The hypermetric cone on seven vertices. (English) Zbl 1101.11021

For an \(n\)-lattice \(\Lambda\) a sphere with radius \(r\) and centre \(c\) is called empty if its interior does not contain any lattice point, but it contains \(n+1\)-affinely independent points in the boundary. The convex hull of these lattice points is called a Delaunay-polytope (or \(\Lambda\)-polytope). The square of the Euclidean distance between the vertices of such a Delaunay-polytope is a hypermetric, where, in general, a vector \((d_{ij})_{1\leq i<j\leq n}\) is called an \(n\)-hypermetric if \(\sum_{1\leq i<j\leq n} b_ib_j\,d_{ij}\leq 0\) for \(b_1,\dots,b_n\in\mathbb{Z}\) and \(\sum b_i =1\).

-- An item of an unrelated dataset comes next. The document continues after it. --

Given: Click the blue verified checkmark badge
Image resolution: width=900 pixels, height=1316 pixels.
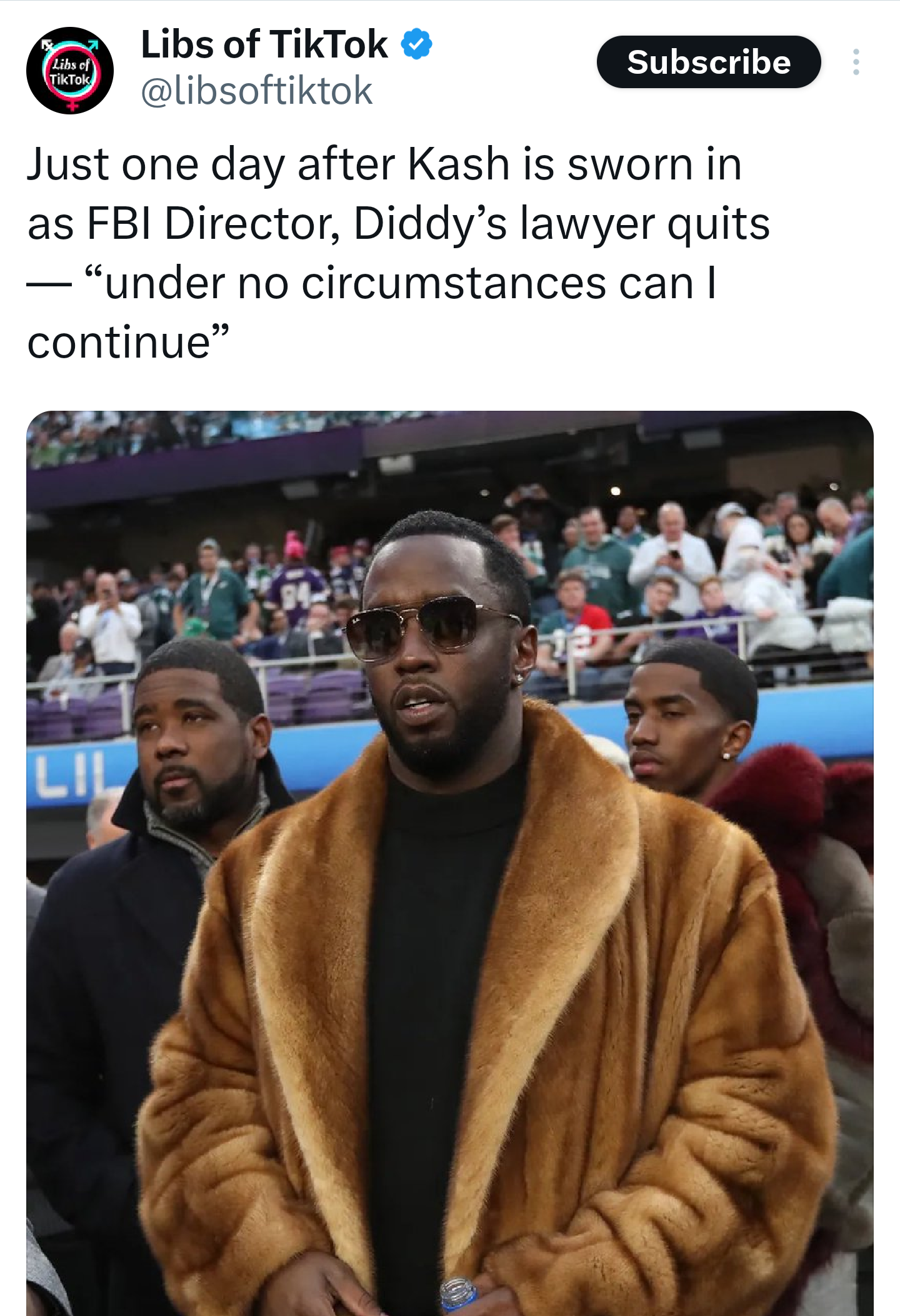Looking at the screenshot, I should pyautogui.click(x=416, y=44).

The set of all \(n\)-hypermetrics form the so called hypermetric cone denoted \(\text{{HYP}}_n\).
Now a Delaunay-polytope is said to be extreme if the only (up to orthogonal transformations and translations) affine bijective transformations of the space which maps Delaunay polytopes onto Delaunay polytopes are the homotheties. It is well known that there is a natural correspondence between hypermetrics induced by extreme Delaunay polytopes and extreme rays of the hypermetric cone.
Using sophisticated computational techniques based on polyhedral theory the authors are able to describe the skeleton and adjacency properties of \(\text{{HYP}}_7\) and thereby they can prove that the only extreme Delaunay polytopes of dimension at most six are the \(1\)-simplex and the Schläfli polytope, which is the unique Delaunay polytope of \(E_6\).
For more details on hypermetrics we refer to the book of M. Deza and M. Laurent, Geometry of Cuts and Metrics, Berlin, Springer (1997; Zbl 0885.52001).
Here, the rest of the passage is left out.